• Dataset records:

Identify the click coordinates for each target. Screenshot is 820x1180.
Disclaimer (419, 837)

...

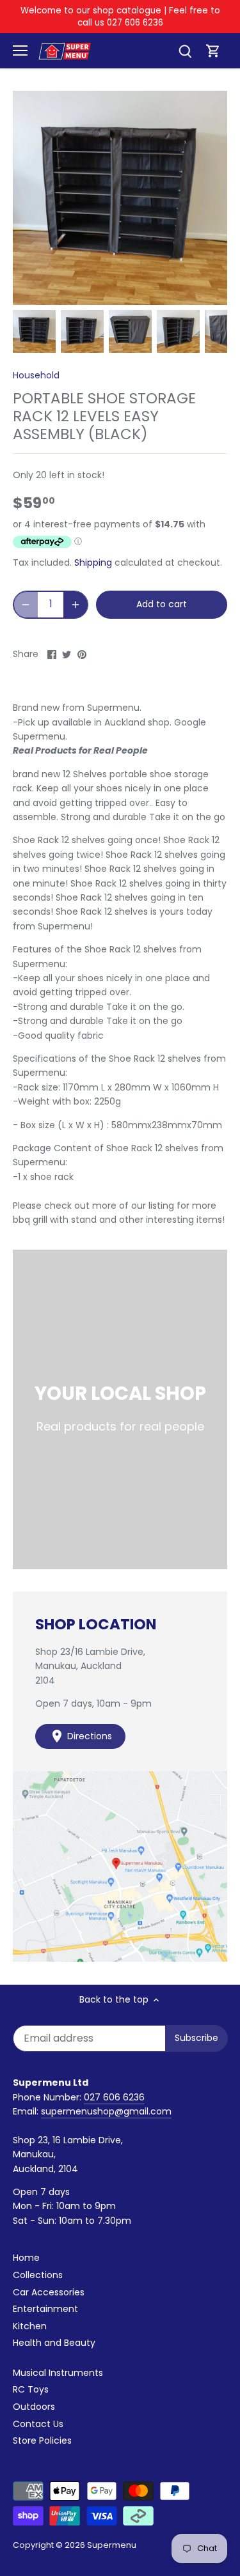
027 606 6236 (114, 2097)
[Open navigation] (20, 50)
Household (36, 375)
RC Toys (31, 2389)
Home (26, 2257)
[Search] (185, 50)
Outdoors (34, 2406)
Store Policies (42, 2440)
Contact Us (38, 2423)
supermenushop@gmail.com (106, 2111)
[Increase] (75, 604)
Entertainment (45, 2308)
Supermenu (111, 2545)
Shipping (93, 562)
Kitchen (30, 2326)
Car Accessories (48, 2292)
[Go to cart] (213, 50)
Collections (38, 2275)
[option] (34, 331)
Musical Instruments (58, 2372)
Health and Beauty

• What you should do: Could you retype exactly the lines above, starting at the line that contains "027 606 6236 (114, 2097)" and ending at the line that contains "Health and Beauty", and nothing more?

• Answer below:
027 606 6236 (114, 2097)
[Open navigation] (20, 50)
Household (36, 375)
RC Toys (31, 2389)
Home (26, 2257)
[Search] (185, 50)
Outdoors (34, 2406)
Store Policies (42, 2440)
Contact Us (38, 2423)
supermenushop@gmail.com (106, 2111)
[Increase] (75, 604)
Entertainment (45, 2308)
Supermenu (111, 2545)
Shipping (93, 562)
Kitchen (30, 2326)
Car Accessories (48, 2292)
[Go to cart] (213, 50)
Collections (38, 2275)
[option] (34, 331)
Musical Instruments (58, 2372)
Health and Beauty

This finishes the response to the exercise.